Description Module

Description Module

The Description Module contains narrative descriptions of the clinical trial, including a brief summary and detailed description. These descriptions provide important information about the study's purpose, methodology, and key details in language accessible to both researchers and the general public.

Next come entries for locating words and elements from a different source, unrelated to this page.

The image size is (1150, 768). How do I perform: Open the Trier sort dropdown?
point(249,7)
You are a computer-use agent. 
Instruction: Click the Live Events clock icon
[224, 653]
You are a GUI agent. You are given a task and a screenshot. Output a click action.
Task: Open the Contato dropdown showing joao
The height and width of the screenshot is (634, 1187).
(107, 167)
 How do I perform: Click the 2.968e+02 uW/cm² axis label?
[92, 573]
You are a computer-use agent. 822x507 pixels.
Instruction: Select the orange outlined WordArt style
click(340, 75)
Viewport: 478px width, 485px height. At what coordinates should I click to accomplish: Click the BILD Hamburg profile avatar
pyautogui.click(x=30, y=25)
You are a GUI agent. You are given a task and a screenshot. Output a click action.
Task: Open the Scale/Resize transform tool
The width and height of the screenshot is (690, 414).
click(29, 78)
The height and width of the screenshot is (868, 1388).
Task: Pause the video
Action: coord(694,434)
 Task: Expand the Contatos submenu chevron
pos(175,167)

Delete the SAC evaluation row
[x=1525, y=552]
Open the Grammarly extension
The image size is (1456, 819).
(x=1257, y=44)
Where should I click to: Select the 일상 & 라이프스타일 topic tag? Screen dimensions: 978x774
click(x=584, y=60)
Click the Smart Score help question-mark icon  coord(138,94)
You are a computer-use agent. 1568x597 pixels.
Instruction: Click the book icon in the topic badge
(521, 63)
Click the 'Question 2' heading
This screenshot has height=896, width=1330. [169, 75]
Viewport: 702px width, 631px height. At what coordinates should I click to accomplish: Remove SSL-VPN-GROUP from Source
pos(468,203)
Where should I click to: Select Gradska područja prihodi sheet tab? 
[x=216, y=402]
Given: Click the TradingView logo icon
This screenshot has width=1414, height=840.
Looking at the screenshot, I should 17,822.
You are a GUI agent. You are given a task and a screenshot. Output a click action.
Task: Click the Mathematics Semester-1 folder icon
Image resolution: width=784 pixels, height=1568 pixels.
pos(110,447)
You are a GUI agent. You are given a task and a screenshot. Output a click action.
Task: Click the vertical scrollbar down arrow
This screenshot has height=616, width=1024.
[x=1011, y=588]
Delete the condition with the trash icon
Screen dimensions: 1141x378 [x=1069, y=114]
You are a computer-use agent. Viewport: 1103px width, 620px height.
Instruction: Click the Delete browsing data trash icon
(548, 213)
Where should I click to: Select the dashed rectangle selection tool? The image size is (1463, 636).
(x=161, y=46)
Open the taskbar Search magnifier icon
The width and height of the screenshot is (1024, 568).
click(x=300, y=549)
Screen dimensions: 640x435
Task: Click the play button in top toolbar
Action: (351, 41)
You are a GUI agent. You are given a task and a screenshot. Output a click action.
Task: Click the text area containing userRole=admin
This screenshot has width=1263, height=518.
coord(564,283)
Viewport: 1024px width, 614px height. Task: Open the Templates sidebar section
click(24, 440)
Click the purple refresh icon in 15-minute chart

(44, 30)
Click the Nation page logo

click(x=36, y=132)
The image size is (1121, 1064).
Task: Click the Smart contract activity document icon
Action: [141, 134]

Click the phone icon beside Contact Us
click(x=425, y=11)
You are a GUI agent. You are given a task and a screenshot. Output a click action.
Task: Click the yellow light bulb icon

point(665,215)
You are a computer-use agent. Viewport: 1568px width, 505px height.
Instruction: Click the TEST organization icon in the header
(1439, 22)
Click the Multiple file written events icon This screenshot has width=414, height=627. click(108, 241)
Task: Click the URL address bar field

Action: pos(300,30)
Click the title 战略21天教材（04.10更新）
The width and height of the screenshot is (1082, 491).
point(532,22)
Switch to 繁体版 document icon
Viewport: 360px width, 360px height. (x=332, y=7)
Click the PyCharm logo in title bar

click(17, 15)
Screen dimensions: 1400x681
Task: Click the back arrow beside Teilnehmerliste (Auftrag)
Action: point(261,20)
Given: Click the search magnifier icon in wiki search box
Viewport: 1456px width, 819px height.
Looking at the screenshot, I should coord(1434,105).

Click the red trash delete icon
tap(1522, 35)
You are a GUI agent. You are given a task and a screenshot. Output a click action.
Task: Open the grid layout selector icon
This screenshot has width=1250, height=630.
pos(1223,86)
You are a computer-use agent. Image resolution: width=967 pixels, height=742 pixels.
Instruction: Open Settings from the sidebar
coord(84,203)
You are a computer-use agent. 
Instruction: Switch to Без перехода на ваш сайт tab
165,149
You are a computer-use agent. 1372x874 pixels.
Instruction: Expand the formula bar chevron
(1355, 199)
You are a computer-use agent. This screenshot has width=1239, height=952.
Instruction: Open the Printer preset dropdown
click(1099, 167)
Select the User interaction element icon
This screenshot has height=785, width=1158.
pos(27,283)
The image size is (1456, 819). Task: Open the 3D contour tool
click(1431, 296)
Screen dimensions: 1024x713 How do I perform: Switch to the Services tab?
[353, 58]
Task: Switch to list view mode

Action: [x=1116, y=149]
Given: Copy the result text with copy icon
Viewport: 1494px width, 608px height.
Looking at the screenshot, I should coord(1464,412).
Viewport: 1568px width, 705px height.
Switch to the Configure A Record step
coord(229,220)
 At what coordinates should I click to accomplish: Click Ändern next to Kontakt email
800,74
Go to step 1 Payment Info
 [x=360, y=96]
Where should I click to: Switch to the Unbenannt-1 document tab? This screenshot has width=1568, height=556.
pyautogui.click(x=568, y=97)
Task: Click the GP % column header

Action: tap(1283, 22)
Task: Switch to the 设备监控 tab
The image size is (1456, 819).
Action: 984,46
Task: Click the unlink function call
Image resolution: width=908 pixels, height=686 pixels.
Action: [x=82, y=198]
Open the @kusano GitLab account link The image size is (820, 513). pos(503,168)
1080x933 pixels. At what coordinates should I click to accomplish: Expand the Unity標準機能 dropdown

Description Module path is as follows:

Study -> Protocol Section -> Description Module

Description Module


Ignite Creation Date: 2025-12-25 @ 3:03 AM
Ignite Modification Date: 2025-12-25 @ 3:03 AM
NCT ID: NCT02539433
Brief Summary: Imaging of neuroendocrine (NETs), such as carcinoids and pheochromocytomas (PHEOs), is suboptimal, limiting curative treatment. The investigators wanted to explore the use of PET and F-DOPA i.v. for the localization of these types of neoplasms. The investigators used a similar protocol as they had used for PET (Positron emission tomography) or FDG (Fludeoxyglucose) imaging in oncologic patients. F-DOPA, prepared according to United States Pharmacopeia (USP) guidelines, was approved by the North Shore University Hospital Radiation Safety Committee in 1989 and 1994 for the study of neurological diseases and used uneventfully.
Detailed Description: Background: Pre surgical conventional imaging of neuroendocrine tumors (NETs) with CT, MRI, In-111 octreotide or 1-123-MIBG (metaiodobenzylguanidine) scintigraphy has limitations. This pilot study tried to improve the localization of these tumors with F-18-F-DOPA PET scanning. Methods: The investigators studied 22 patients, the majority referred with clinical diagnosis of carcinoid (9) or NETs (9) and a few with pheochromocytoma/paraganglioma (3). Carbidopa was administered prior to the F-DOPA injection in 12 patients. Comparison was made with prior conventional imaging. The F-DOPA findings, read blindly to the findings of other modalities, were compared with results of subsequent surgery (2), endoscopy (1), or a long-term follow up of mean duration of 49 months (for 20 patients). Two subjects were lost to follow-up.